Хитрый иезуит, преследуя давнюю цель римского первосвященнического престола, приискивал средства подвинуть вопрос о соединении церквей или о подчинении Русской церкви папе и для этого хотел вызвать московского государя на спор о вере. Он, очевидно, надеялся, с одной стороны, на свою ученость и ловкость, с другой -- на невежество своего противника и на его неуменье вести подобные состязания. Сначала царь уклонялся от такого вызова. "Если нам с тобою говорить о вере, -- сказал он, -- то тебе будет нелюбо. Нам без митрополита и Освященного собора о вере говорить не пригоже. Ты поп и от папы прислан; ты поэтому и говорить дерзаешь, а мы не умеем об этом говорить без митрополита и Освященного собора".
Нельзя не сознаться, что такая речь была благоразумна.
Но были ли эти слова произнесены по собственному побуждению? Не были ли они скорее выражением взгляда, так сказать, общего Москве и подсказанного царю боярами?
Полагаем последнее. Это видно из того, что после произнесения этих слов Иван, в противность их смыслу, вступил в состязание с иезуитом.
Очевидно, сказавши то, что слышал от других и что ему понравилось, с одной стороны, Иван не мог утерпеть и преодолеть своей склонности к разумничанью и богословствованию; он выступил на состязание против ученого иезуита с запасом своих знаний и с силами своего ума. И здесь-то он показал, какова у него была "огромная начитанность и логичность изложения".
"Ты говоришь, Антоний, -- сказал иезуиту московский царь-богослов, -- что ваша вера римская с греческою одна вера: и мы веру держим истинную христианскую, а не греческую; греческая слывет потому, что еще пророк Давид пророчествовал до Христова Рождества за много лет: от Ефиопии предварит рука ее к Богу, а Ефиопия то место, что Византия, что первое государство греческое в Византии".

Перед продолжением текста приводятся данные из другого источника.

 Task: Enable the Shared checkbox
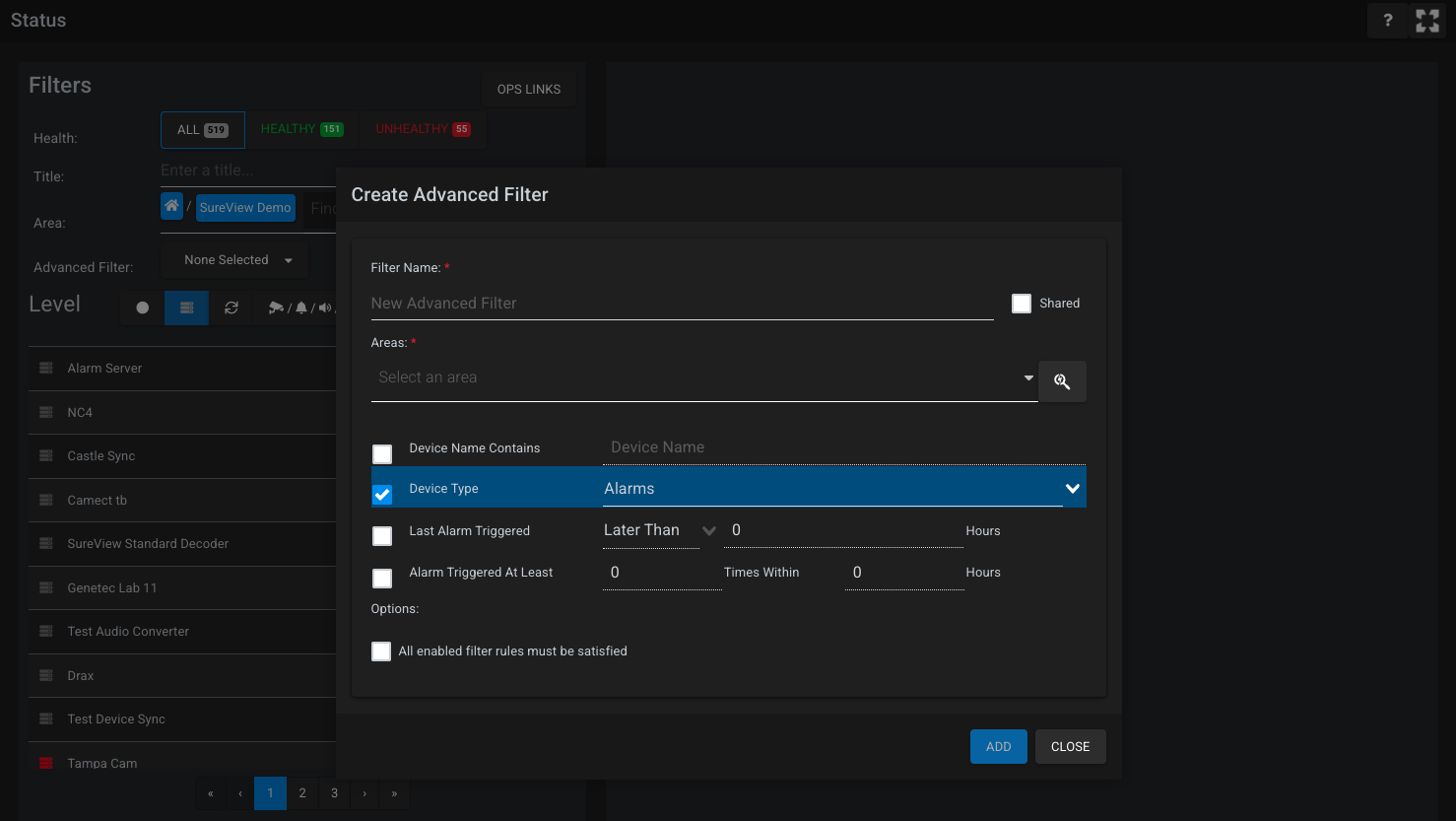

Таким образом, царь Иван, читая Священное Писание, получил такия представления, что Ефиопия стояла на том месте, где была Византия, и относил к последней то, что сказано было о первой!
Далее -- царь Иван показал, что он знает о важном вопросе разъединения церквей и как понимает его.
Конечно, от человека с большою начитанностью и с светлым умом, человека, каким хотят нам представить царя Ивана его апологисты, можно и должно было ожидать, что, решившись вступить в спор о различии вер восточной и западной, он прежде всего укажет на те главные черты, которые составляют существенную сторону этого различия. Вышло противное. Царь Иван не вступает с Поссевином в прения о главенстве папы, не доказывает ни смыслом св. Писания, ни церковною историею несправедливости притязаний римских первосвященников на абсолютную власть в делах веры, не касается прибавления к символу веры слов и от Сына, составляющего догматическое различие церквей, не говорит о противном буквальному смыслу слов Христа Спасителя причащении Св. Тайн под одним видом, не знает или знать не хочет ни чистилища, ни обязательного безженства священников: обо всем этом царь Иван не произнес ни одного намека. Он знает, что "римская церковь с нашею верою христианскою во многом не сойдется". Но в чем же она не сходится по его понятиям? "Видим -- московский государь говорит иезуиту: у тебя бороду подсечену, а бороды подсекать и подбривать не велено и не попу, и мирским людем, а ты, римской веры поп, а бороду сечешь?"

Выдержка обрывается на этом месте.